Em seg., 5 de jul. de 2021 às 06:44, Dean Rasheed <dean.a.rasheed@gmail.com>
escreveu:

On Fri, 2 Jul 2021 at 19:48, Ranier Vilela <ranier.vf@gmail.com> wrote:

If you allow me a small suggestion.
Move the initializations of the variable tmp_var to after check if the

function can run.

Saves some cycles, when not running.

OK, thanks. I agree, on grounds of neatness and consistency with
nearby code, so I've done it that way.

Thanks.

Note, however, that it won't make any difference to performance in the
way that you're suggesting -- elog() in Postgres is used for "should
never happen, unless there's a software bug" errors, rather than, say,
"might happen for certain invalid inputs" errors, so init_var() should
always be called in these functions.

I agree that in this case, most of the time, elog is not called.
But by writing this way, you are following the principle of not doing
unnecessary work until it is absolutely necessary.
If you follow this principle, in general, the performance will always be
better.

regards,
Ranier Vilela

#19David Rowley
dgrowleyml@gmail.com
In reply to: Ranier Vilela (#18)
Re: Numeric multiplication overflow errors

On Mon, 5 Jul 2021 at 23:07, Ranier Vilela <ranier.vf@gmail.com> wrote:

Em seg., 5 de jul. de 2021 às 06:44, Dean Rasheed <dean.a.rasheed@gmail.com> escreveu:

Note, however, that it won't make any difference to performance in the
way that you're suggesting -- elog() in Postgres is used for "should
never happen, unless there's a software bug" errors, rather than, say,
"might happen for certain invalid inputs" errors, so init_var() should
always be called in these functions.

I agree that in this case, most of the time, elog is not called.
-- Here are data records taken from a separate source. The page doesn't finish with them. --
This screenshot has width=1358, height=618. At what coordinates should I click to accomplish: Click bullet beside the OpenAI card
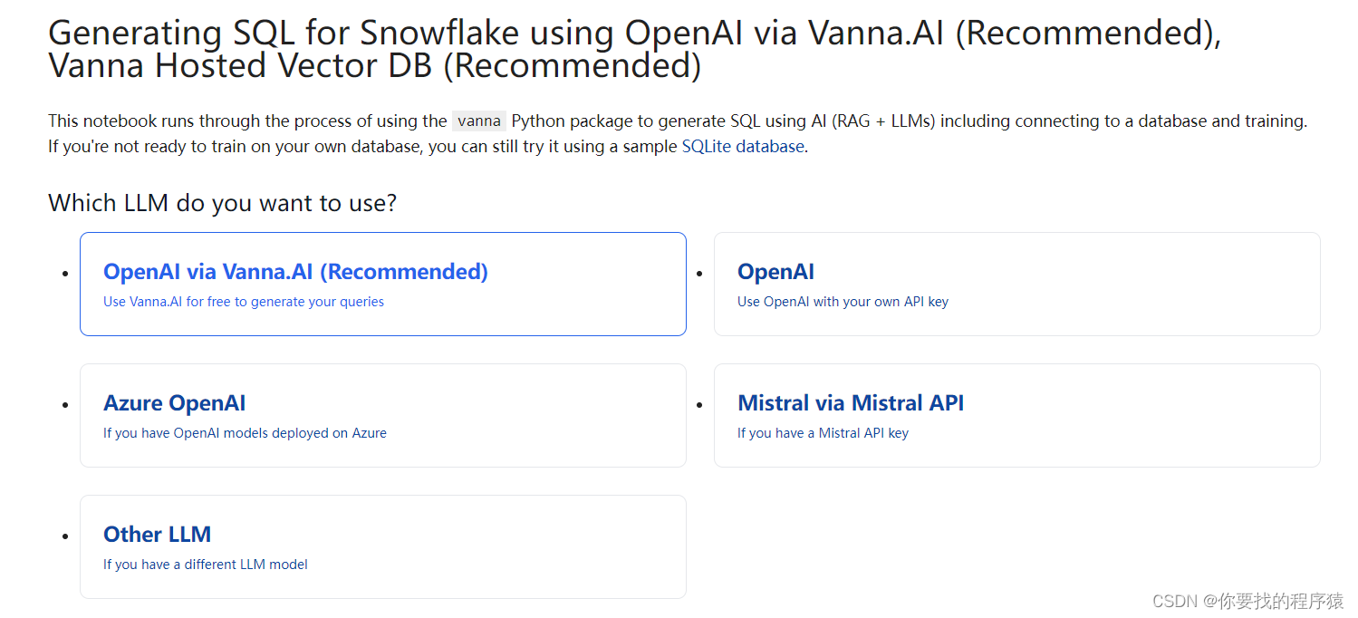pos(698,274)
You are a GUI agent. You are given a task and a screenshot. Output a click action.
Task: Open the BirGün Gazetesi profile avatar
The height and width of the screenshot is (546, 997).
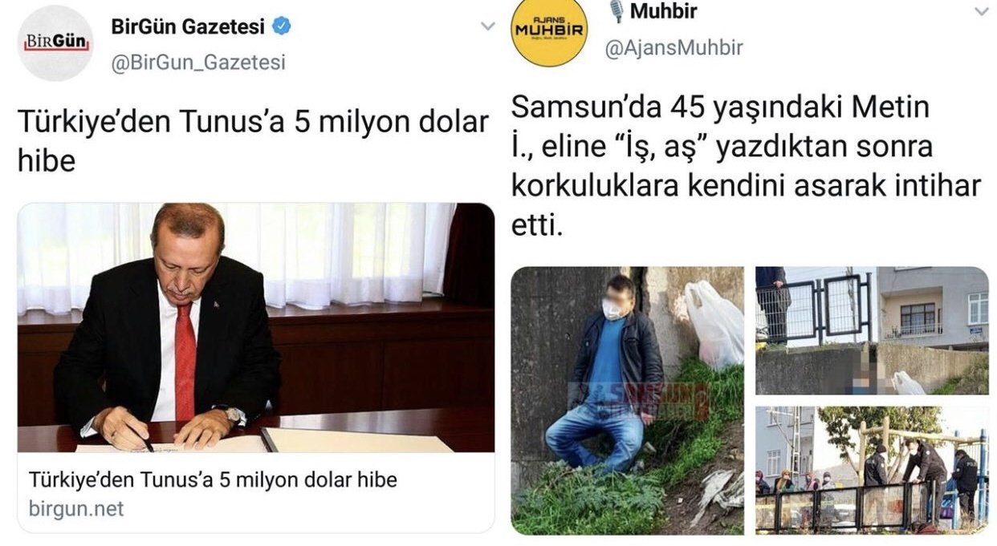[55, 42]
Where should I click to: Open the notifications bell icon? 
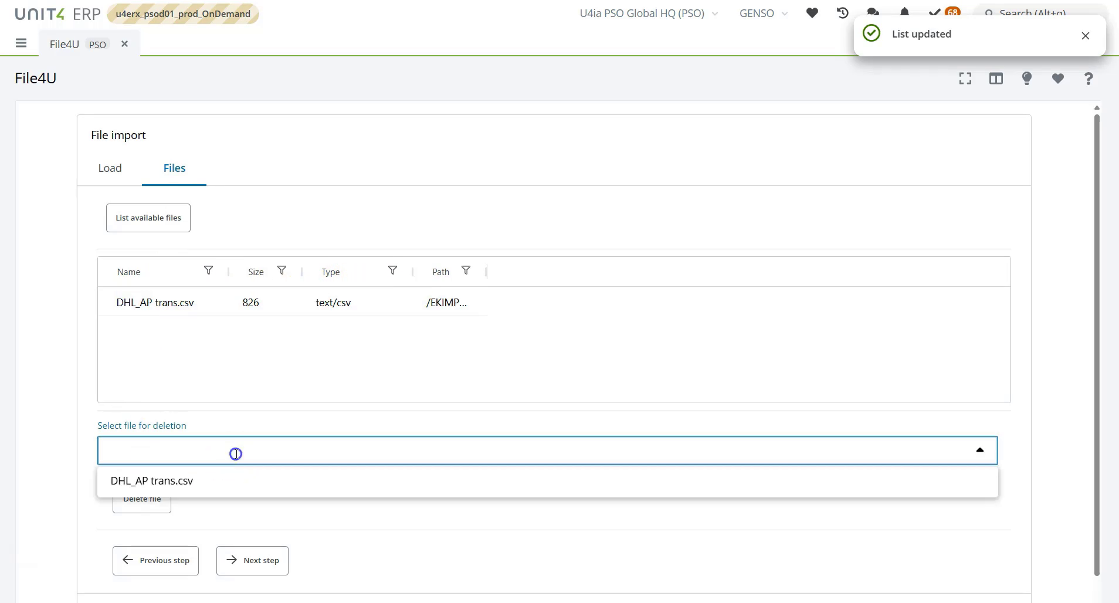pyautogui.click(x=905, y=13)
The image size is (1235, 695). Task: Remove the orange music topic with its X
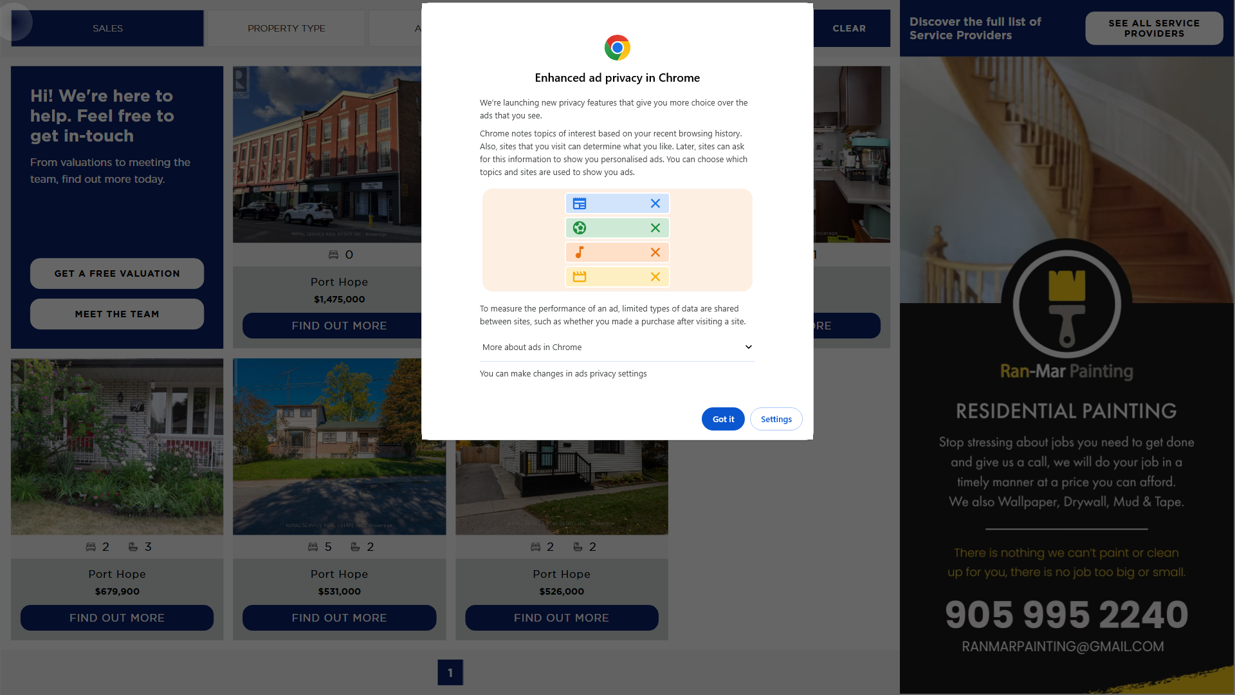point(655,252)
You may have misunderstood what Dean meant. elog(ERROR) calls are now
exclusively for "cannot happen" cases. If someone gets one of these
then there's a bug to fix or something else serious has gone wrong
with the hardware.

The case you seem to be talking about would fit better if the code in
question had been ereport(ERROR).

I don't disagree that the initialisation is better to happen after the
elog. I'm just mentioning this as I wanted to make sure you knew the
difference between elog(ERROR) and ereport(ERROR).

David

#20Ranier Vilela
ranier.vf@gmail.com
In reply to: David Rowley (#19)
Re: Numeric multiplication overflow errors

Em seg., 5 de jul. de 2021 às 09:02, David Rowley <dgrowleyml@gmail.com>
escreveu:

On Mon, 5 Jul 2021 at 23:07, Ranier Vilela <ranier.vf@gmail.com> wrote:

Em seg., 5 de jul. de 2021 às 06:44, Dean Rasheed <

dean.a.rasheed@gmail.com> escreveu:

Note, however, that it won't make any difference to performance in the
way that you're suggesting -- elog() in Postgres is used for "should
never happen, unless there's a software bug" errors, rather than, say,
"might happen for certain invalid inputs" errors, so init_var() should
always be called in these functions.

I agree that in this case, most of the time, elog is not called.
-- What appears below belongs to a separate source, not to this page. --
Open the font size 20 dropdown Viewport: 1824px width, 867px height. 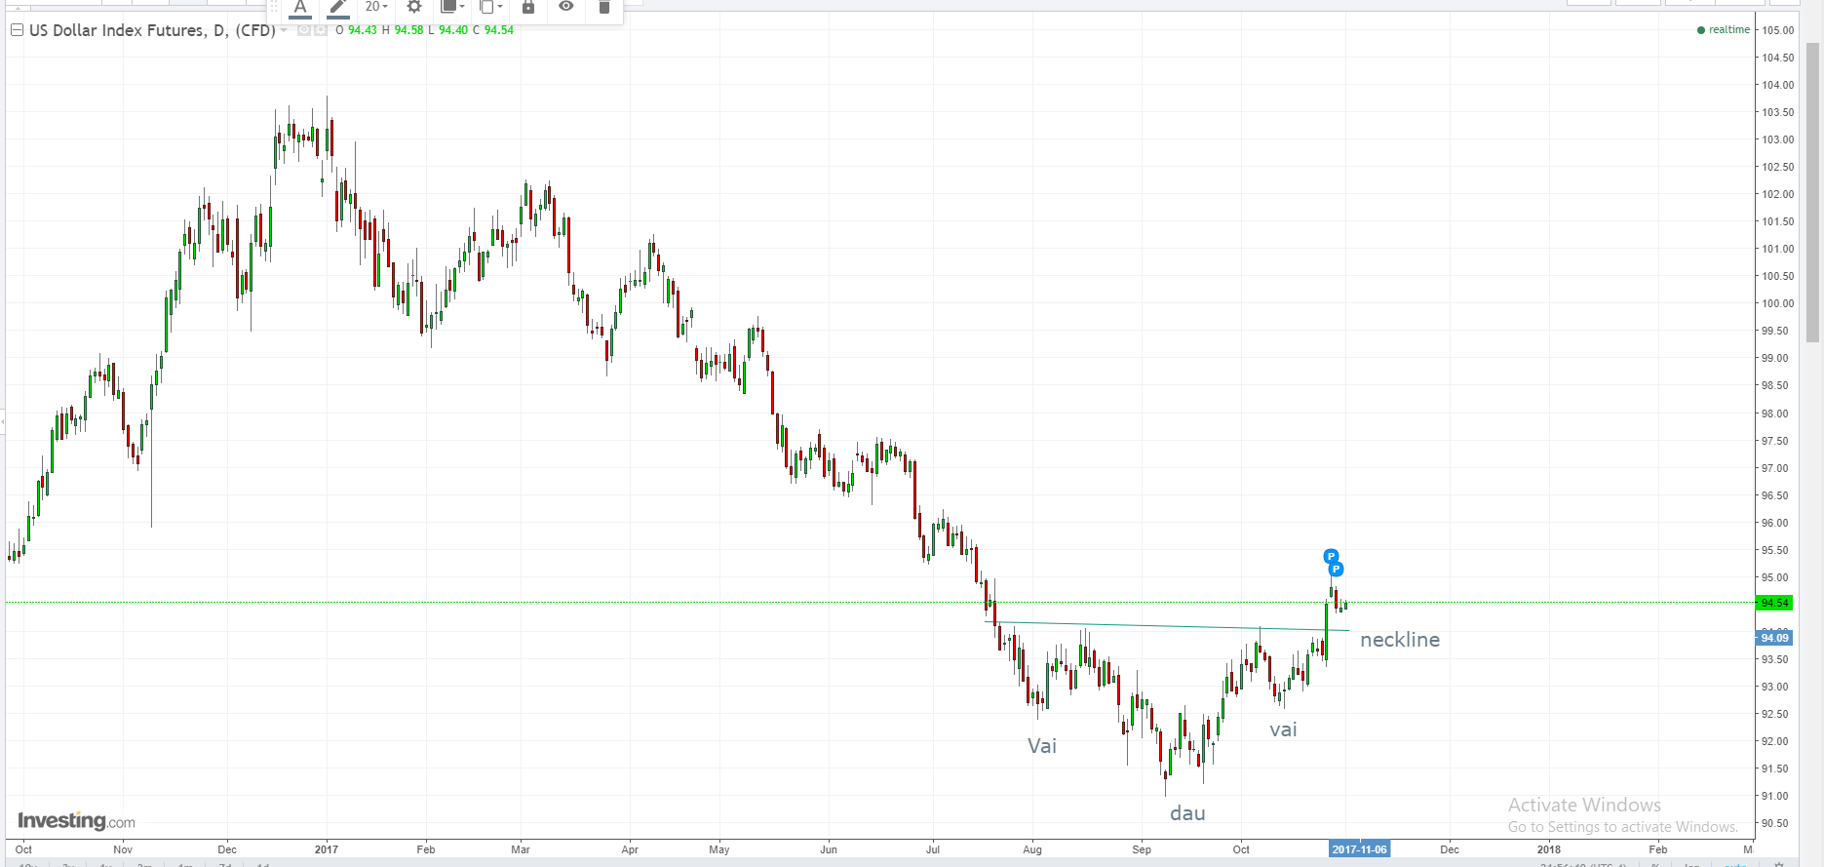tap(376, 7)
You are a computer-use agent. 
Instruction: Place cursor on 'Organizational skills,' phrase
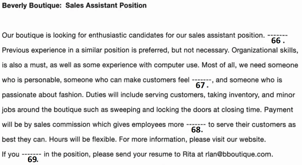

You may have misunderstood what Dean meant. elog(ERROR) calls are now
exclusively for "cannot happen" cases. If someone gets one of these
then there's a bug to fix or something else serious has gone wrong
with the hardware.

The case you seem to be talking about would fit better if the code in
question had been ereport(ERROR).

I don't disagree that the initialisation is better to happen after the
elog. I'm just mentioning this as I wanted to make sure you knew the
difference between elog(ERROR) and ereport(ERROR).

I understand the difference now, thanks for clarifying.

regards,
Ranier Vilela